No matter the industry, organizations tend to focus too much on internal processes. That’s when solutions fail. Many people in the organization don’t know what customers go through and it creates a lot of misalignment in between people. Teams build solutions that are detached from reality and focus on technology and business needs rather than experience.  

“There are a couple of important benefits that journey mapping is delivering for River Island. The first is a cultural one, where every person within the organisation, regardless of role, feels like they can voice an opinion and contribute to the company’s success. “- Tim Maclvor, head of customer experience at River Island ( source)  

Create visualizations as shared references 

However, simply understanding the customer journey isn't typically enough. 

The challenges in alignment lie in the difficulty of seeing interdependencies across the organization. Customer Success, marketing, design, and technology departments might function very well on its own. But from the user perspective – it might be a maze of interactions that are not connected.  

There are two perspectives, the actual journey users take and the aspirational expectations of the organization. Visualizing the journey is the key to breaking down the siloed thinking. It does not give immediate answers, but it fosters conversations. It is the key starting point.  

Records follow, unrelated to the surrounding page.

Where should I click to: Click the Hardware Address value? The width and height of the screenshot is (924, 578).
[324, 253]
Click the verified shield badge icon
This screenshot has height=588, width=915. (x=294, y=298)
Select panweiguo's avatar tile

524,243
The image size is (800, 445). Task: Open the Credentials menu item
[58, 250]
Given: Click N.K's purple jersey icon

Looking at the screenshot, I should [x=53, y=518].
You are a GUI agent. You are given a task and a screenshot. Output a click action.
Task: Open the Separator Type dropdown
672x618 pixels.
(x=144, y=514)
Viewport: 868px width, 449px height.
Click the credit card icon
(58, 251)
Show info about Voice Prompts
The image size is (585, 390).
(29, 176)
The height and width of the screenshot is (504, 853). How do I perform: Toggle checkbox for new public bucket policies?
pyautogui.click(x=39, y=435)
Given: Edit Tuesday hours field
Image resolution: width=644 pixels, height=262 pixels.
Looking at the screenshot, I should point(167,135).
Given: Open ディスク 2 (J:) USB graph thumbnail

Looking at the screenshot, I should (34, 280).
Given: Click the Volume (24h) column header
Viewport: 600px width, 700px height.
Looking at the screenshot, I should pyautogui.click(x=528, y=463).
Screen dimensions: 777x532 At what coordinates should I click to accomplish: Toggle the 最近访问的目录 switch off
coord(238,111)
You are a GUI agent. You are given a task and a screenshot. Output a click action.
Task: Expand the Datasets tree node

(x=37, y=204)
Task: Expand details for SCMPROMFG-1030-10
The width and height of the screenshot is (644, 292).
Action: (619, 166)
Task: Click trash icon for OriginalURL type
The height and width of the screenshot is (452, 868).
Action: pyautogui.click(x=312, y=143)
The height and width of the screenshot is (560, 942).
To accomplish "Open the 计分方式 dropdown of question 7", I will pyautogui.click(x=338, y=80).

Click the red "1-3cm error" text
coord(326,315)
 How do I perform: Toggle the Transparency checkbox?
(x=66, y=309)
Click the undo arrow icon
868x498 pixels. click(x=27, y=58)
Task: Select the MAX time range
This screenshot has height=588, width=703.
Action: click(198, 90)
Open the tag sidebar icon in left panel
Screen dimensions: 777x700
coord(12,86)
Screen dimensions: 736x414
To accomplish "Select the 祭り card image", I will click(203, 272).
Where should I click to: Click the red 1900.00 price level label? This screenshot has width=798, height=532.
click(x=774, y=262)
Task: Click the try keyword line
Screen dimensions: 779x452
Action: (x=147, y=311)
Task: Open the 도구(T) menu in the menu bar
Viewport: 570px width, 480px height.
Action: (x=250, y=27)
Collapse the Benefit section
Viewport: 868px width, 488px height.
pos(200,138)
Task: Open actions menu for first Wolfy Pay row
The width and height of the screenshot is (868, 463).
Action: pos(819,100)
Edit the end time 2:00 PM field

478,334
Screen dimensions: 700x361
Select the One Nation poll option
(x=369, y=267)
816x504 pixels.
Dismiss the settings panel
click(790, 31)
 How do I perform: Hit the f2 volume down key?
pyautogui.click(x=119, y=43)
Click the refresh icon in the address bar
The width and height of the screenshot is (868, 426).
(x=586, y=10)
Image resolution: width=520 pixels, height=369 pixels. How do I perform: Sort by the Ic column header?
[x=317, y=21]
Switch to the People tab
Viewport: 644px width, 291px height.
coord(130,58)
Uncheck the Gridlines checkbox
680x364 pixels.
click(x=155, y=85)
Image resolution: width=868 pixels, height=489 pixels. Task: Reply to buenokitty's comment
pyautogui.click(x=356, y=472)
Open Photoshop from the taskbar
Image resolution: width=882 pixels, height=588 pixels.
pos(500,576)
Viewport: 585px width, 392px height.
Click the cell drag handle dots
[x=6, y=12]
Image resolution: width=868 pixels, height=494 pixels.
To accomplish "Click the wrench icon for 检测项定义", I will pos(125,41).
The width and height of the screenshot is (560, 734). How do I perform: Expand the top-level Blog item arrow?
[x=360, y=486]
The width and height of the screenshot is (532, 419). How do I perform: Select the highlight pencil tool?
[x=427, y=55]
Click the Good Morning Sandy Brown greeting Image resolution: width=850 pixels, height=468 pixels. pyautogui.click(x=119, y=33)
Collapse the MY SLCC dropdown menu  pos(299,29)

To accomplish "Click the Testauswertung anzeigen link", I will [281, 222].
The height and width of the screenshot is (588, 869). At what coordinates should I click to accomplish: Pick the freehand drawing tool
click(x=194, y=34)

There are several maps you can start using, depending on the challenges you want to solve and how you would like to visualize the journey, for example: 

  • Service blueprints 
  • Customer journey maps 
  • Experience maps 
  • Mental model diagrams 
  • Spatial maps 

By creating a journey in one of these ways – you start visualizing something that had previously been scribbled down in a customer support call or living in the departments or organization. Seeing the journey side by side, you can then begin making necessary changes. Because it’s now visual – anyone can look at it, contribute to it, dispute it and use it!  

Ask yourself early in the process: how the "customer journey” will be used? 

Will it be used to diagnose problems or improve the design of an existing system? Will it be used to create a strategy or plan for development? Is it more a cultural shift in a company to start taking users into account? 

The most important part of distilling all the evidence into understanding is that a journey map does not need to be a pretty presentation that was done once and forgotten. It must be useful – it is not about how you lay out the information, it’s simply that you are doing it in the first place and using it!  

Make it a living document  

Just because you’ve designed your map doesn’t mean your work is done. The whole exercise of mapping the customer journey remains hypothetical until you try it yourself, test it and constantly update it with new insights.  

Consider it as a living document – fill it up with new insights, customer quotes, data about each touchpoint that you can refer when making important decisions in product development.  

If possible – test your journey map regularly – it must be tweaked accordingly whenever you introduce significant changes to your product and service. You can set up a time each quarter to evaluate how your current customer experience matches your documented journey. 

Based on the rationale above, you can't deny the importance of a customer journey map. Stop playing chess with your customers by making blind moves!